# Another Boston Sit-Down



## bostnbill (Feb 12, 2006)

Friday July 27, anytime after 6PM at Churchill's. A guys comin in from California that you may want to meet and greet, not that you need any excuse to sitdown at Churchills. Should be a decent crowd, hope we see you then.

Bill


----------



## RPB67 (Mar 26, 2005)

I will be there for sure !!!


----------



## hova45 (Jun 17, 2007)

oh man I wish I was in boston right now


----------



## bostnbill (Feb 12, 2006)

Looks like a solid dozen so far...


----------



## badhangover (May 24, 2006)

bostnbill said:


> Friday July 27, anytime after 6PM at Churchill's. A guys comin in from California that you may want to meet and greet...


Hey, I never said I was traveling to Boston! :r

That's one of the things I like about joining different cigar boards, 'ya never know what familiar faces you'll bump into... :ss

** edit **
Ahhhh, my detective skillz have uncovered the mystery! Gonna be welcoming Mr BigSmoke, 'eh? I hope you guys have a great time.

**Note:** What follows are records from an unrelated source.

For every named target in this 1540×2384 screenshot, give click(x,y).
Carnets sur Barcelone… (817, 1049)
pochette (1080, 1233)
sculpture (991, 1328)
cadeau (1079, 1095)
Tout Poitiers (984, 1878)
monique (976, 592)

Show him the town right. Make sure he comes home to CA with an empty wallet!!!


----------



## Teninx (Apr 23, 2006)

I may have some time on the 27th to attend....I gotta check the Downeaster train schedule into Boston, because I hate driving into the city.


----------



## bostnbill (Feb 12, 2006)

Teninx said:


> I may have some time on the 27th to attend....I gotta check the Downeaster train schedule into Boston, because I hate driving into the city.

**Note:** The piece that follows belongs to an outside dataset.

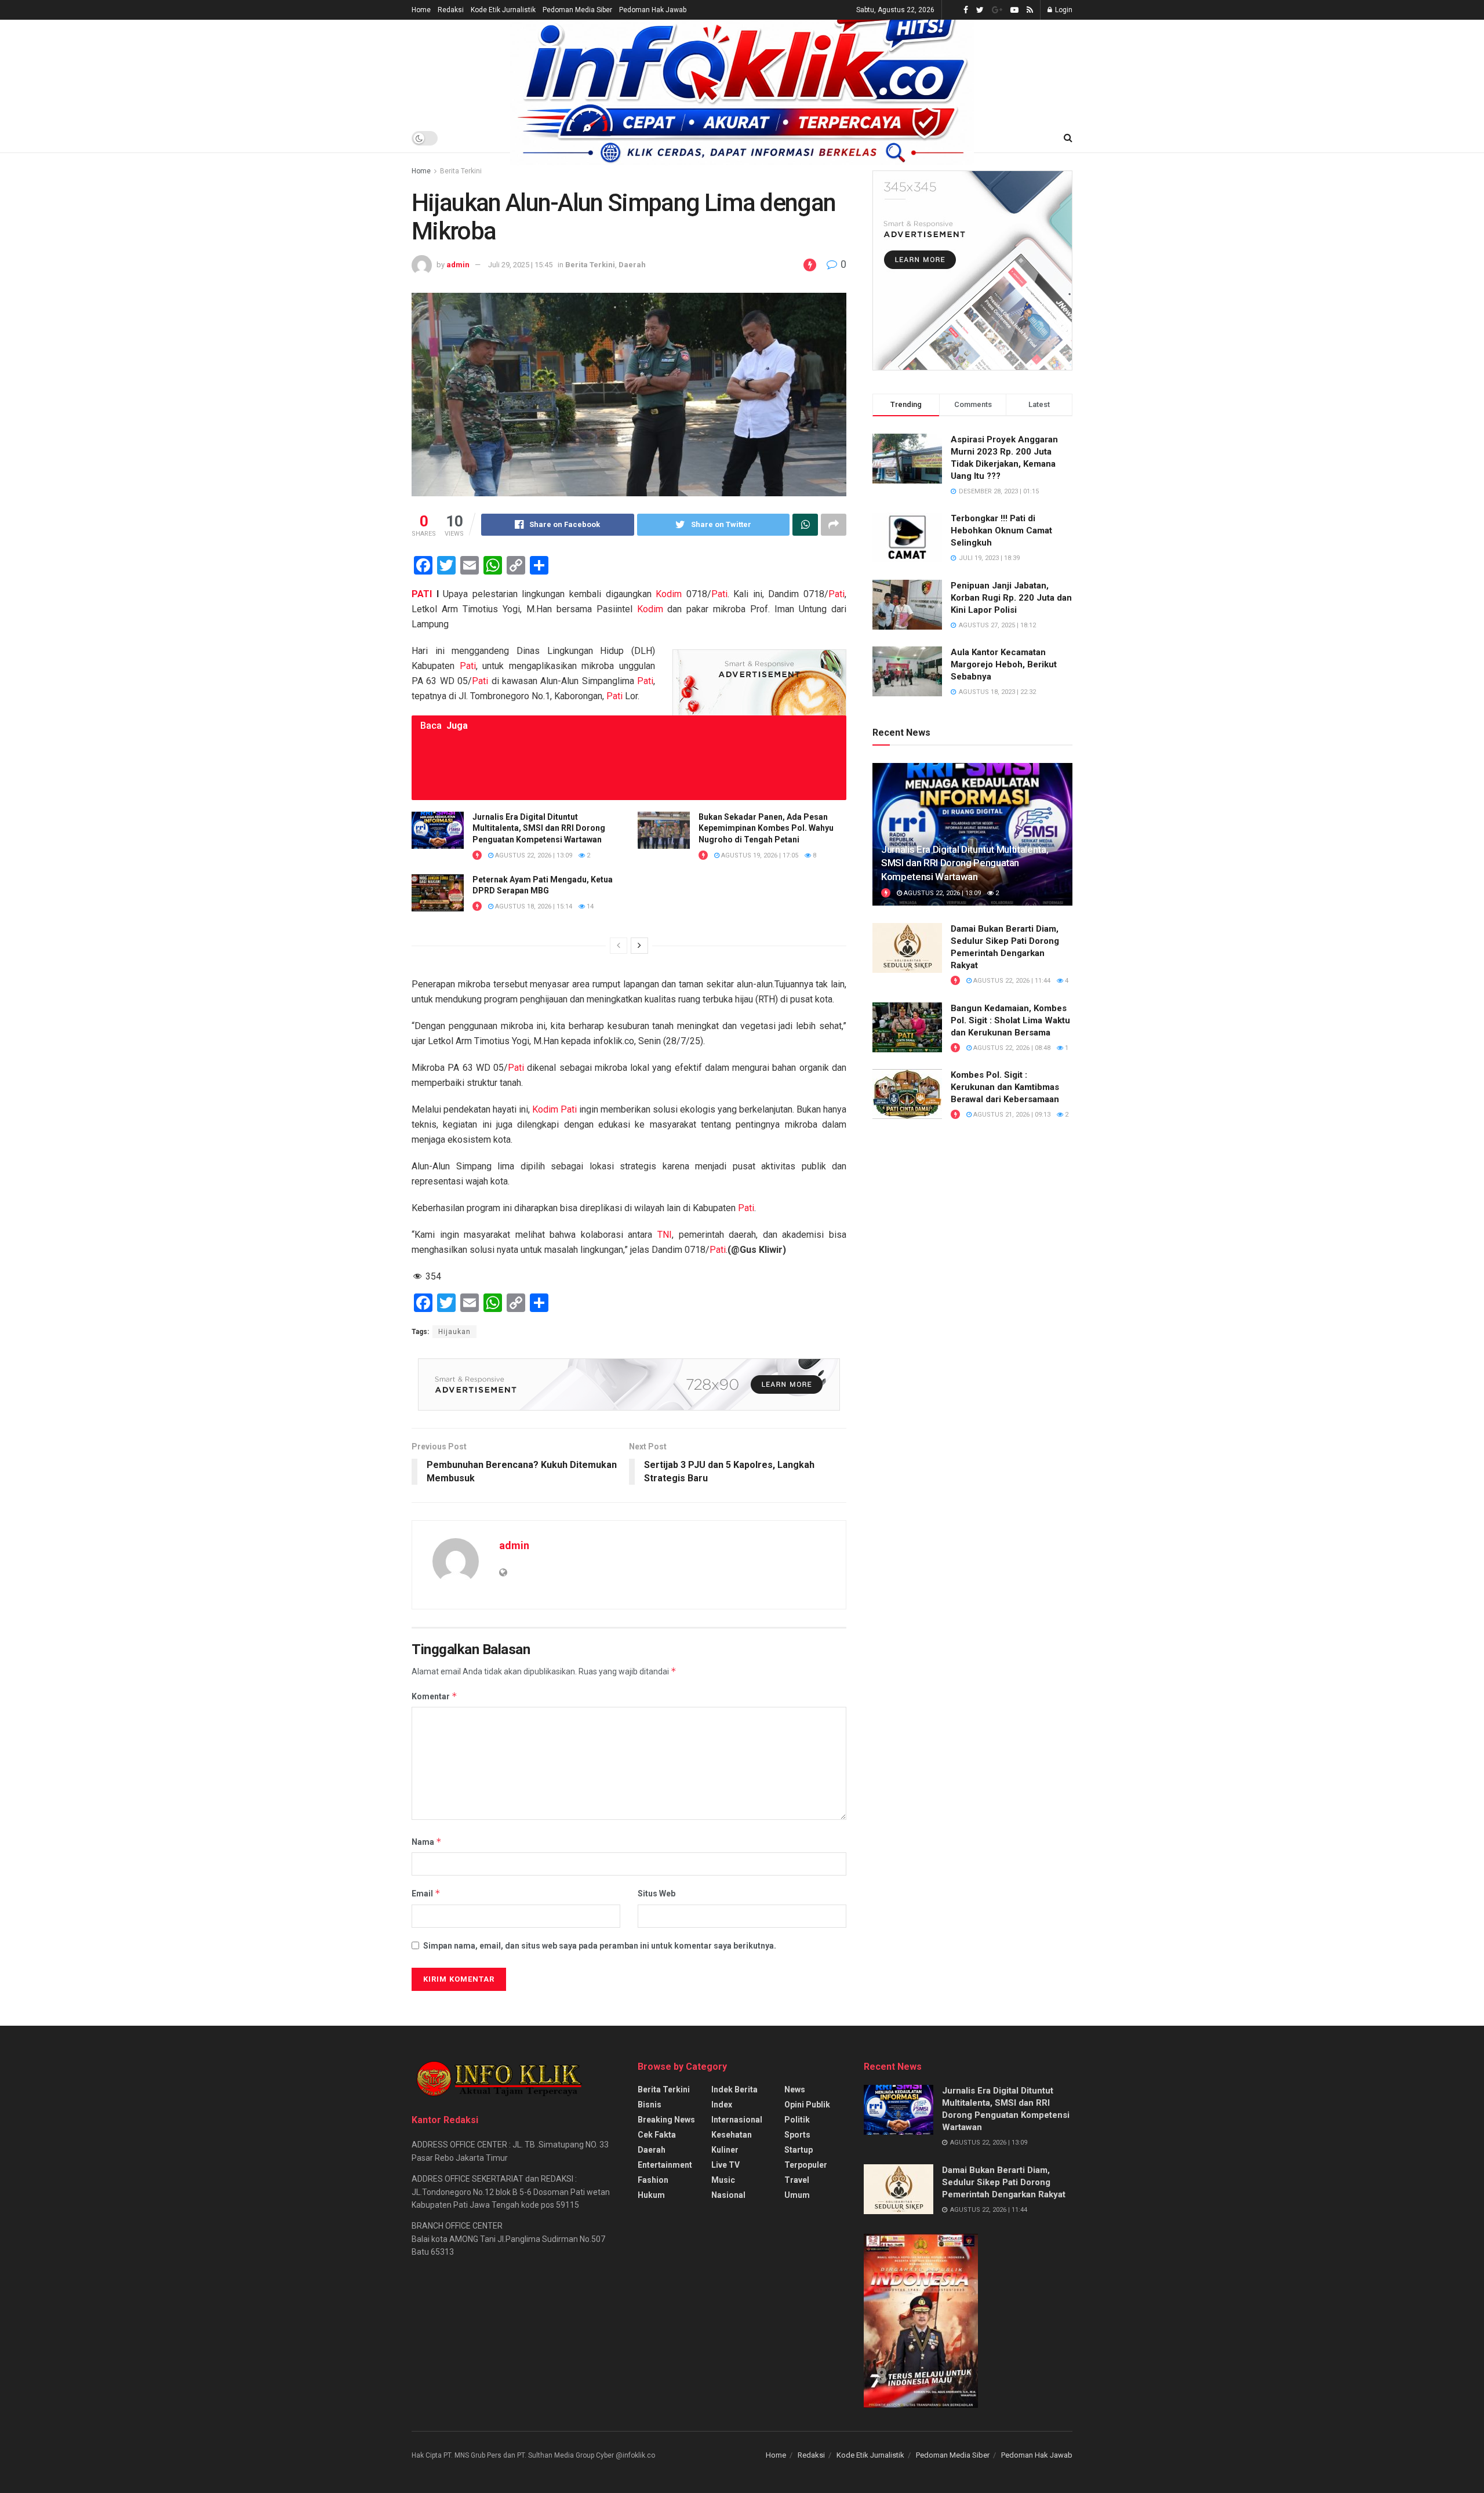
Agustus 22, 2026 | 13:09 (532, 855)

Hell, we'll just tell the mayor to halt all the traffic for you. The traffic in Boston is always at a standstill anyway. The downeaster is no problem, but the Noreaster can be a bitch.


----------



## Teninx (Apr 23, 2006)

bostnbill said:


> Hell, we'll just tell the mayor to halt all the traffic for you. The traffic in Boston is always at a standstill anyway. The downeaster is no problem, but the Noreaster can be a bitch.


Why thank you.


----------



## bostnbill (Feb 12, 2006)

Teninx said:


> Why thank you.


Just a reminder. If anyone is going to be in Boston on Friday July 27 join us at Churchills anytime after 6. Looking to be a good turnout. See you there.


----------



## Quint (Oct 19, 2006)

I should be in on this one, sounds like a great time


----------



## RPB67 (Mar 26, 2005)

Quint said:


> I should be in on this one, sounds like a great time


Brian - call me if you want to go in together.


----------



## Malik23 (Sep 21, 2006)

you had to pick the weekend when I am moving...


----------



## hova45 (Jun 17, 2007)

I am suppose to leave for Boston tonight lets see what happens, have to go see my big sis and take the munchkin I am taking care to see here


----------



## bostnbill (Feb 12, 2006)

Landers, get your ass up to Boston. I don't want to hear that you're working.


----------



## stevieray (Sep 28, 2006)

I may be able to get up to Boston on Friday.....would love the chance to herf with some Boston Gorillas.


----------



## bostnbill (Feb 12, 2006)

stevieray said:


> I may be able to get up to Boston on Friday.....would love the chance to herf with some Boston Gorillas.


Hope you can make it.


----------



## RPB67 (Mar 26, 2005)

:tpd:

Be great to meet you.


----------



## Wacco (Jul 14, 2004)

Damn, wish I saw this earlier. I need to leave yesterday to get there by Friday.


----------